Второй признак символистской песни - гармоническая смелость. Именно этим отличаются Дебюсси и, несколько в меньшей степени, Равель. Некоторые немецкие композиторы, кажется, решают ту же задачу, но совсем в другом духе: они ищут яркости, внешнего блеска, подобно Р.Штраусу, или подчиняют гармонию внутренней экспрессии, как Малер. Ничего подобного нет у Дебюсси: здесь речь идет об эксперименте, о чисто техническом поиске; отсюда модернизм, порой даже революционность его языка. Дебюсси использовал тексты, относящиеся к разным направлениям современной ему поэзии: стихи парнасцев Банвиля ("Звездная ночь", "Пьеро") и Леконта де Лиля ("Девушка с волосами цвета льна", вариант для голоса и фортепьяно, 1880; "Джейн"); Поля Бурже ("Чудный вечер", "Вот весна", "Сентиментальный пейзаж", "Несказанная тишина", "Сожаление", "Романс Ариеля", "Колокола"). Но не в этих сочинениях найдем мы самую яркую иллюстрацию наших утверждений; несмотря на то, что композитор, кажется, проявляет необыкновенную чуткость к слову, его звучанию, его связи с музыкой, эти произведения еще отзываются отдаленными русскими или германскими влияниями. Зато когда Дебюсси меряется силами с такими поэтами, как Бодлер, Верлен или Малларме, он уже не сдерживает воображение, отпускает его на волю, предоставляя музыке восполнить потаенный смысл слов. "Музыка начинается там, где выразительность слова бессильна", - так он обычно говорил.
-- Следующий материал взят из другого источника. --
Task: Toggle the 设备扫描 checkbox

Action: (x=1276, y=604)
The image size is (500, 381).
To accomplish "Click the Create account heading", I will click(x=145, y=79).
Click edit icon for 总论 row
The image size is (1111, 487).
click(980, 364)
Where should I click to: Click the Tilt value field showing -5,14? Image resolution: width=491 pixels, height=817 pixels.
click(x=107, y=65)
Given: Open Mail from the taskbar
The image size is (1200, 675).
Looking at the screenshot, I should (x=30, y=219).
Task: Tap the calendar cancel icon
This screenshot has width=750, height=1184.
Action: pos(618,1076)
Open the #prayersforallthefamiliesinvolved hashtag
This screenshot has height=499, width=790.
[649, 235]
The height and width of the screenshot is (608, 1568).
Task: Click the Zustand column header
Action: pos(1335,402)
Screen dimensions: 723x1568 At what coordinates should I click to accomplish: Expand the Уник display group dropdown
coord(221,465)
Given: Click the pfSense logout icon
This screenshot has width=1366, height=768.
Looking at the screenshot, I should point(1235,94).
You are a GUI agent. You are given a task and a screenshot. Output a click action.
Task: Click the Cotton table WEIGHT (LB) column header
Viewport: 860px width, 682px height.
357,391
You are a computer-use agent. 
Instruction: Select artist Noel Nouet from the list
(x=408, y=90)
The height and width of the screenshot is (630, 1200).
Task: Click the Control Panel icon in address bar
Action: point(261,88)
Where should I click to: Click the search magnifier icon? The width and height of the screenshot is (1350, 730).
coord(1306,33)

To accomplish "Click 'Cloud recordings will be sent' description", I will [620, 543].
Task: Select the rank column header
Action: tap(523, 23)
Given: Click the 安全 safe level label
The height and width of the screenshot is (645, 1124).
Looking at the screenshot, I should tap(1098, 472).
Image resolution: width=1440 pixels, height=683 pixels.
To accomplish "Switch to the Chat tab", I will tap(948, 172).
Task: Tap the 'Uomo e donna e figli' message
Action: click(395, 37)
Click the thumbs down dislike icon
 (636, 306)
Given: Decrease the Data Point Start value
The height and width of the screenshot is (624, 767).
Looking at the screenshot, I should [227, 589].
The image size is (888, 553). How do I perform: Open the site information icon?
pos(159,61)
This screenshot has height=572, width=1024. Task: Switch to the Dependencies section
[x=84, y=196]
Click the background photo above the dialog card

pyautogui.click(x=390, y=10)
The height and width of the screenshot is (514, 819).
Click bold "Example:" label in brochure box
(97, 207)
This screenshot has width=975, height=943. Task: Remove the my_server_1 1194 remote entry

Поэзия Малларме ставит множество проблем перед композитором: необходимо полностью сохранить гармонию этих стихов, передать их герметичный синтаксис, изощренный словарь. Дебюсси не отступил перед трудностями, отважившись, по крайней мере, взяться за тексты, наиболее близкие к традиционным формам: "Видение", "Легкомысленное прошение", "Вздох", "Веер мадемуазель Малларме". Первое из этих сочинений, "Видение", положенное композитором на музыку в 1885 г., в возрасте всего двадцати двух лет, уже демонстрирует всю смелость его языка. Созданная поэтом атмосфера отмечена влиянием прерафаэлитства, в соответствии со вкусами символистской школы:

Взгрустнулось месяцу. В дымящихся цветах,

Мечтая, ангелы на мертвенных альтах

Играли, а в перстах и взмах, и всхлип смычковый

Скользил, как блеклый плач, по сини лепестковой.

(Пер. С.Петрова)

Как передать этот текст - столь утонченный, столь современный? Перед такой задачей ресурсы консерваторского образования малоэффективны. В песне мы встречаемся с противопоставлением большого (почти в две октавы) диапазона голоса - и диапазона сокращенного, близкого к речитативу. Кроме этого, используется отличный от традиционного принцип структурирования аккордов: отношения функций остаются неразрешенными вследствие либо наложения полутонов, либо неожиданных, очень экспрессивных модуляций, либо, наконец, введения последовательных нефункциональных аккордов. Вот законченная трактовка песенной формы; позднее она будет применена в "Пелеасе" - опере, о символизме и модернизме которой вопрос уже не стоит. Сам Дебюсси вполне внятно говорил об этом в письме 1885 г. с Виллы Медичи: "Думаю, мне никогда не удержать мою музыку в рамках слишком правильной формы... Я имею в виду не музыкальную форму, а только литературную. Мне всегда будут ближе вещи, где так или иначе действие приносится в жертву настойчивому стремлению выразить душевные движения. Здесь я вижу для музыки возможность стать человечнее, наполниться переживаниями; здесь можно углублять и оттачивать ее выразительные средства".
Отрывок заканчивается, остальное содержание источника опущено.